Grounded in his hands-on experience as a percussionist and training as a computer scientist, and using six ‘distinguished timelines’ from African and Afro-Cuban music as musical touchstones throughout the book, Toussaint explores a wide range of mathematical and geometrical tools and concepts to unpack what makes these rhythms distinctive, ubiquitous, and beautiful. Along the way we learn just what makes a rhythm ‘rhythmic,’ how many different rhythms there are (as well as how many are actually used), how we might judge rhythmic similarity and difference, and how rhythmic patterns and practices may have evolved and migrated over time.
Toussaint serves up his observations and analyses in bite-sized chapters, making both the mathematics and the music accessible to a wide readership, whether they are professional musicologists and mathematicians or simply anyone who has ever been fascinated by the swing and syncopation of rhythms from around the world."
—Justin London, affiliated researcher, Centre for Music and Science, University of Cambridge, UK, and professor of music, Carleton College, Northfield, Minnesota, USA
"The Geometry of Musical Rhythm sets new standards for scholarship on musical rhythm. Ranging across numerous world repertories, Godfried Toussaint captures the geometrical underpinnings of a variety of rhythmic patterns and in so doing, helps us to see, hear and feel them more intensely. No other book brings the properties of rhythm into such sharp focus while encouraging debate about what makes one rhythm good, another bad; what underlies perceived similarities between rhythmic patterns; and why one rhythm might be complex while another is simple. Toussaint’s fascinating book shows why rhythm is at once the most fundamental and yet elusive of parameters."

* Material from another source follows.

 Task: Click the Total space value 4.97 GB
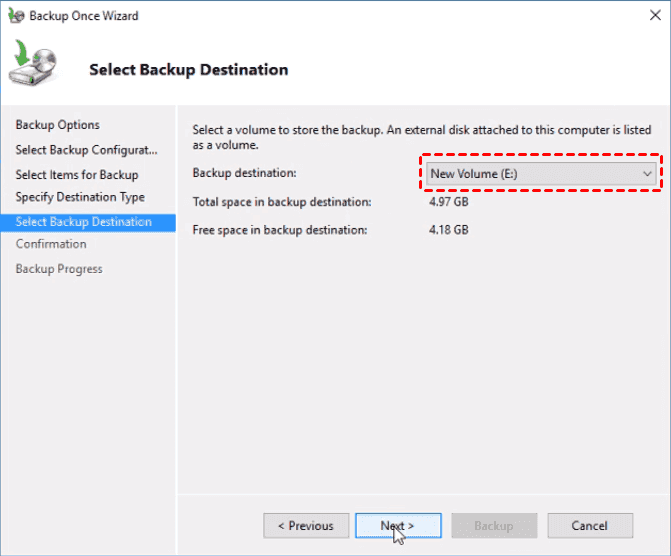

—Kofi Agawu, Princeton University and author of Representing African Music
"The Geometry of Musical Rhythm is a refreshingly accessible exploration of rhythms that have been performed around the world and throughout history. Toussaint, a renowned mathematician and an amateur percussionist himself, has read broadly and reflected thoughtfully about ways in which rhythms can be described, categorized, and compared.

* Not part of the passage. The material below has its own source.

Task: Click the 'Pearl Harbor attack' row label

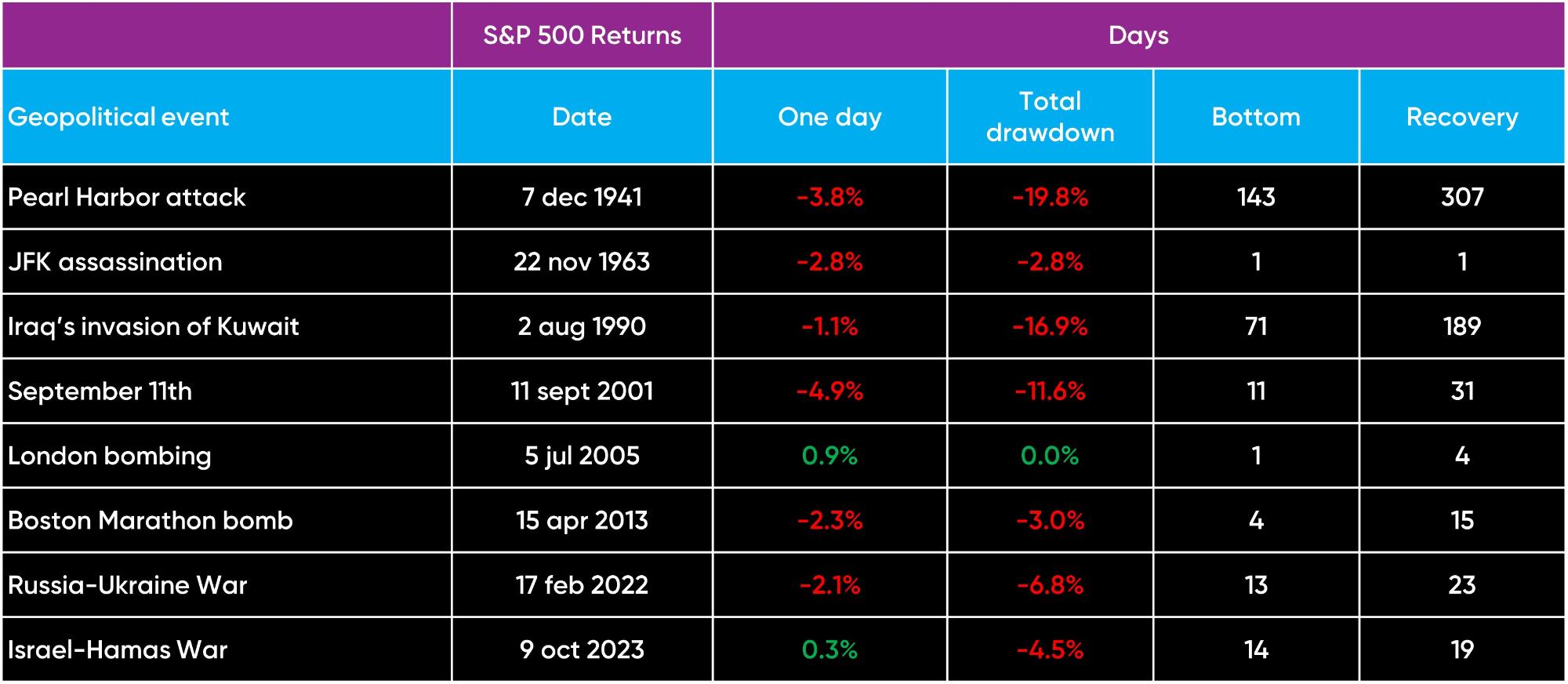Action: (x=127, y=197)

The centrepiece of his discussion is son clave, which Toussaint traces from 13th-century Baghdad to its recent role as a truly global rhythm that has been prominent in such popular idioms as rock and salsa. Starting from very slim premises, Toussaint explains dozens of mathematical tools that quantify selected aspects of rhythmic simplicity and similarity. These measures result in phylogenetic trees that specify the extent to which certain rhythms are structurally close to one another. Especially valuable in this regard is the precision with which Toussaint applies contrasting formulations of ways in which music can change.
On one hand, those whose mathematical experience is limited to what they learned in high school will be able to follow Toussaint’s graceful exposition quite readily; on the other hand, specialists in adjacent areas of the sciences, psychology, and ethnology will discern suggestive avenues of research far beyond the fundamental approach to musical time that he unfolds in many short, easily digested chapters."
—Jay Rahn, Department of Music, York University